Der Schiffscomputer der Discovery weist einen letzten Ausweg: Beamt Georgiou auf die Oberfläche des unbewohnten Planeten Dannus V, besteht eine Chance auf Heilung. Michael Burnham begleitet sie. Unterdessen gelingt es Paul Stamets und Adira, den Ursprung des sogenannten ‚Burn‘ auf einen bestimmten Nebel einzugrenzen und ihn als Notruf eines kelpianischen Raumschiffs zu erkennen.
Auf Dannus V treffen Georgiou und Burnham einen rätselhaften Fremden, der sich Carl nennt. Er zeigt Georgiou eine freistehende Tür, die er als Portal bezeichnet.
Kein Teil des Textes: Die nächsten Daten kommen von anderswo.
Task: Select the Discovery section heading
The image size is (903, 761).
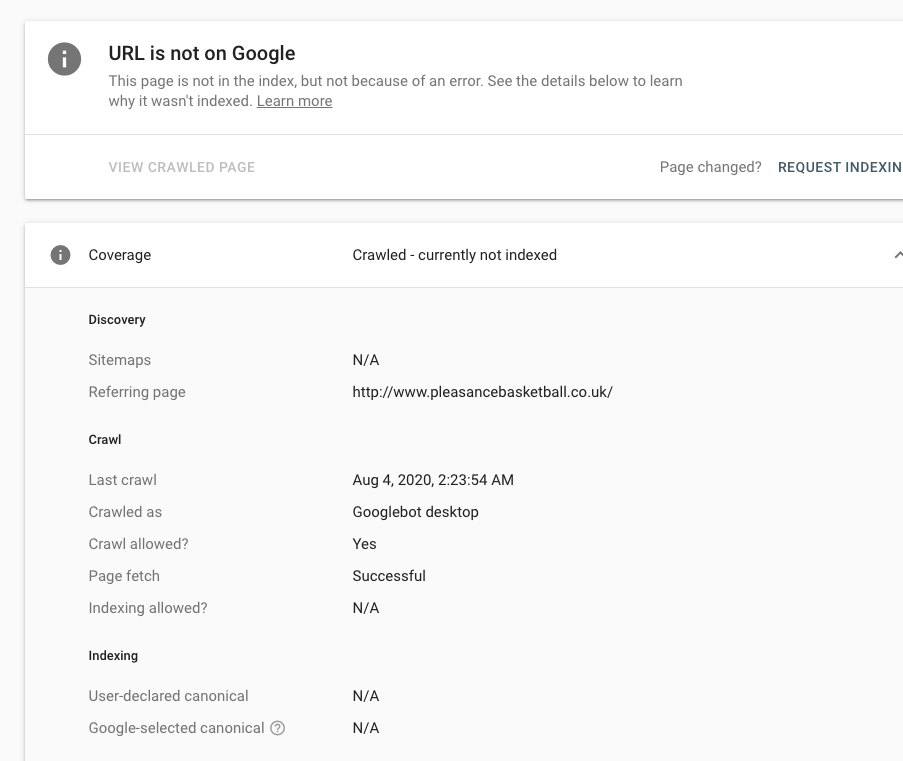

Zunächst zögert sie, doch schließlich tritt sie hindurch — und findet sich im Spiegeluniversum wieder, an Bord der ISS Discovery, in der Zeit kurz bevor sie einst ins Prime-Universum gelangte.
Als Imperatorin des Terranischen Imperiums nimmt Georgiou ihre alte Rolle wieder auf, bemerkt aber, dass ihre Zeit im Prime-Universum sie verändert hat. Sie erkennt, dass sich die dortige Michael Burnham gegen sie verschwört. Statt sie sofort hinzurichten, verschont Georgiou ihre einstige Ziehtochter — offiziell, um sie in der Qualbox brechen zu lassen. Mit dieser unheilvollen Wendung endet der erste Teil.